Exercise instructions: Find every line in the listing below that includes the word "button", then give only how many there are.

****************

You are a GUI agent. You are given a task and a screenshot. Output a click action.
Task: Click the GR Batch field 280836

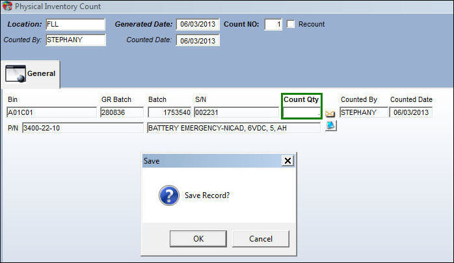[x=122, y=112]
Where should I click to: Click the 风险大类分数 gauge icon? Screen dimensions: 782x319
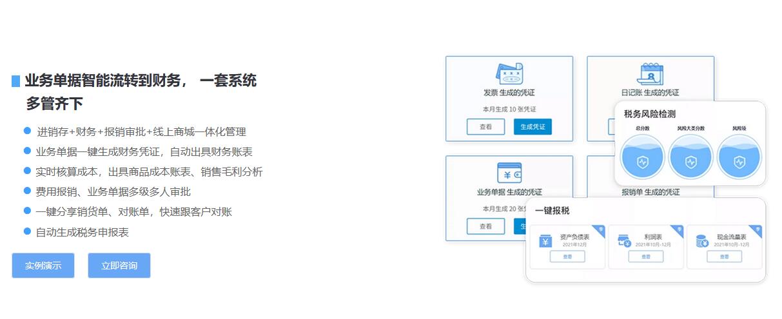click(x=690, y=161)
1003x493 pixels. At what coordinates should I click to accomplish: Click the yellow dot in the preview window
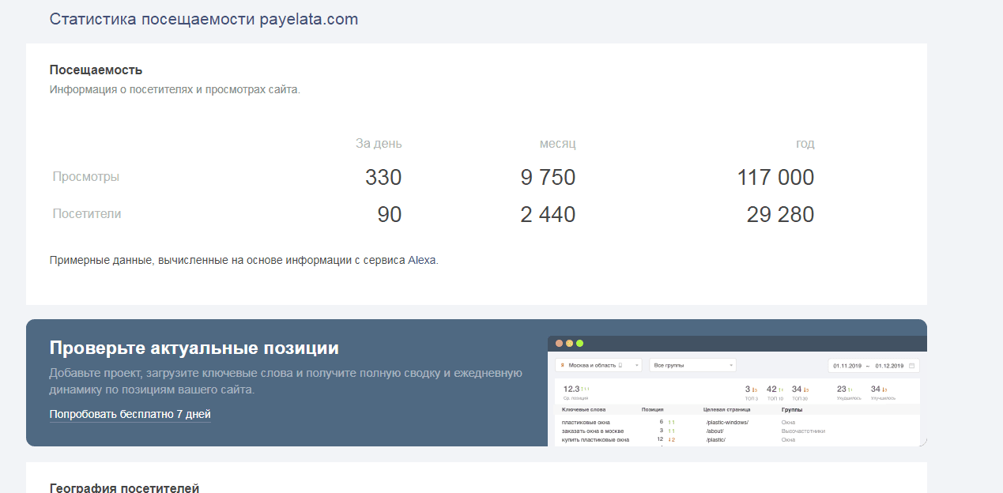coord(569,344)
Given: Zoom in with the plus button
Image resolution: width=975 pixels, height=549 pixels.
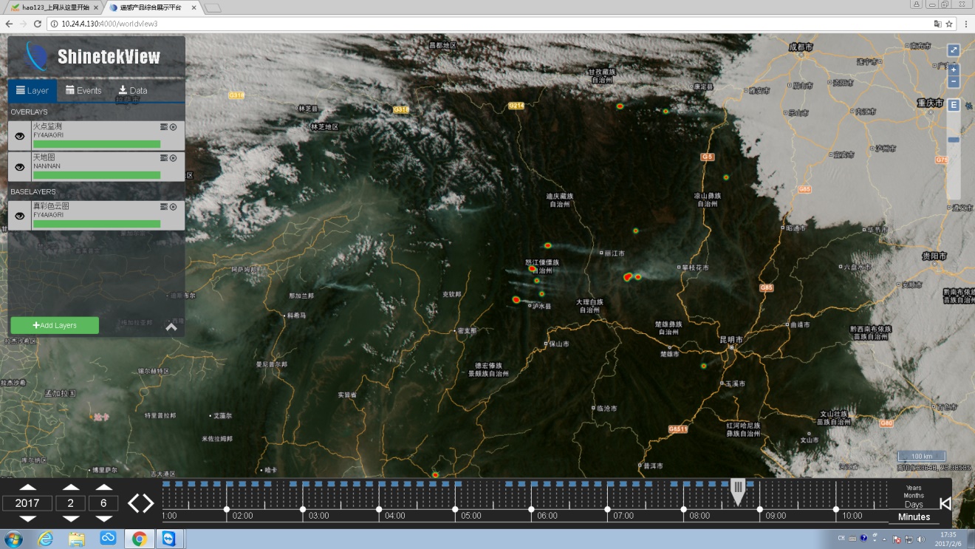Looking at the screenshot, I should point(954,69).
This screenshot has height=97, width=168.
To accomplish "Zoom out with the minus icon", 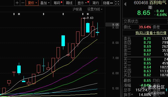I will pos(23,3).
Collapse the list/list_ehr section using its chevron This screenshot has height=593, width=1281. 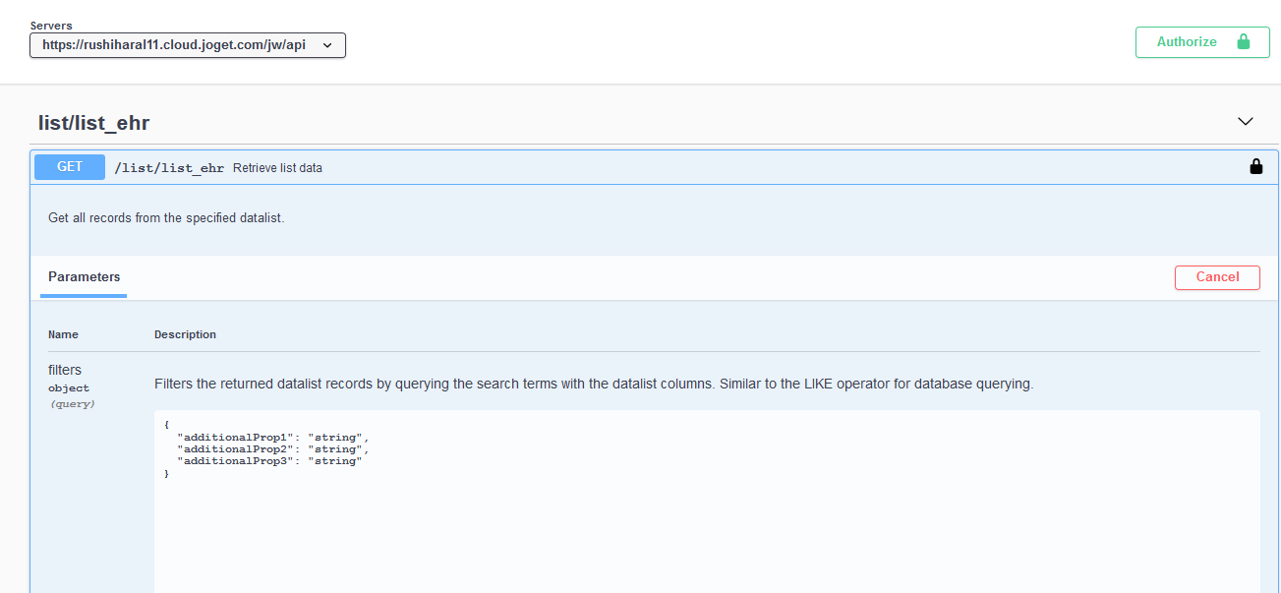[x=1245, y=122]
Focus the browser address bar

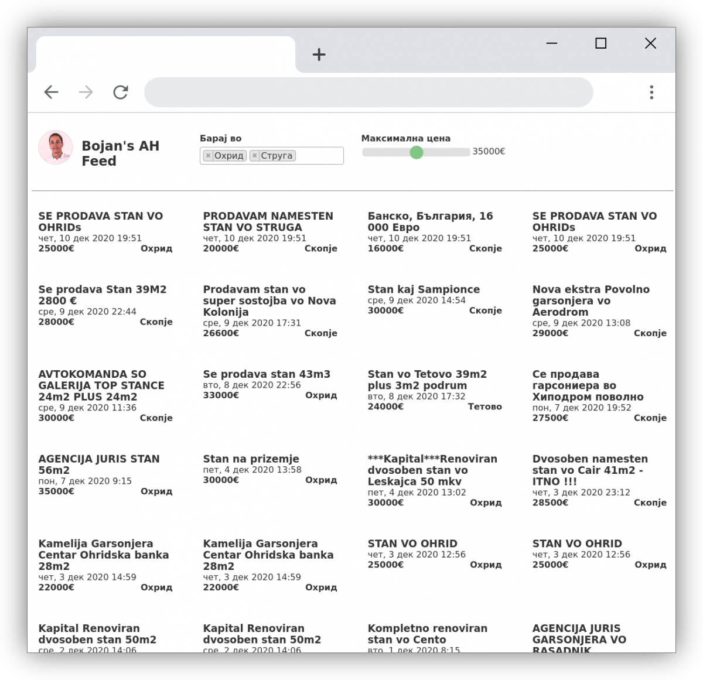pyautogui.click(x=368, y=92)
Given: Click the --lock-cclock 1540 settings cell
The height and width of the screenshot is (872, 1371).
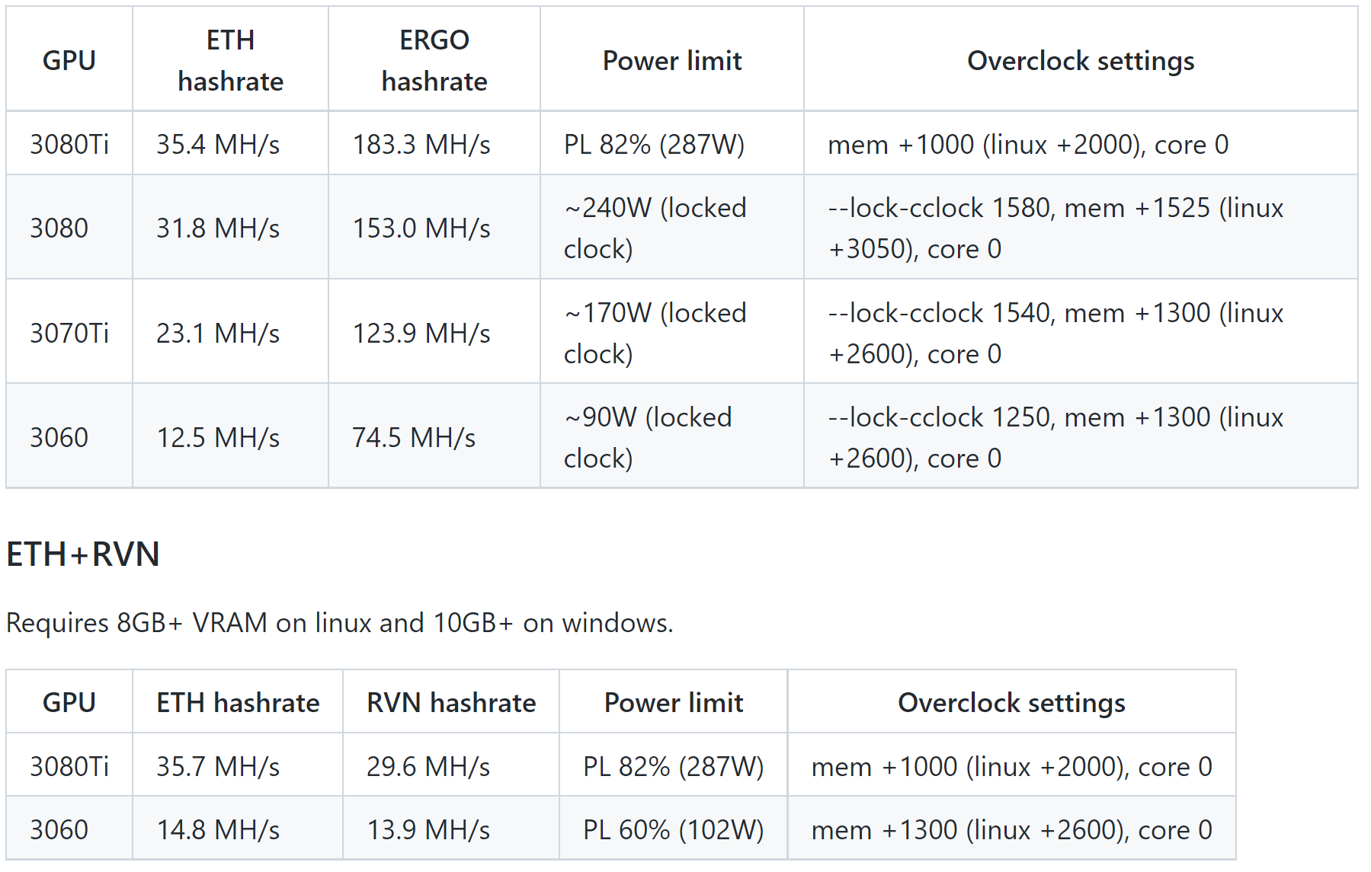Looking at the screenshot, I should click(1081, 333).
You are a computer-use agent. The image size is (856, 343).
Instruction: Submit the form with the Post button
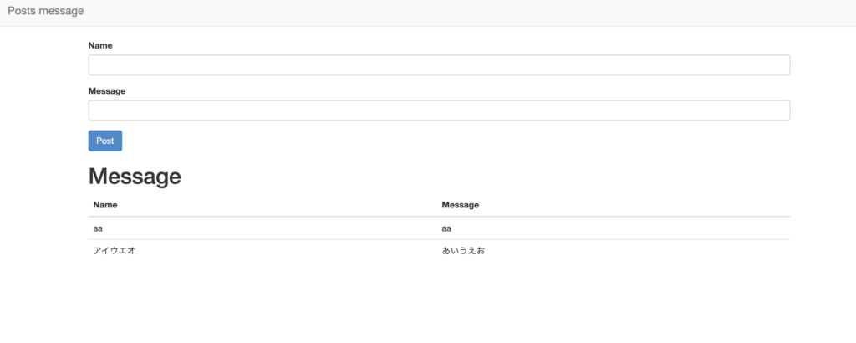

****************

Result below: 2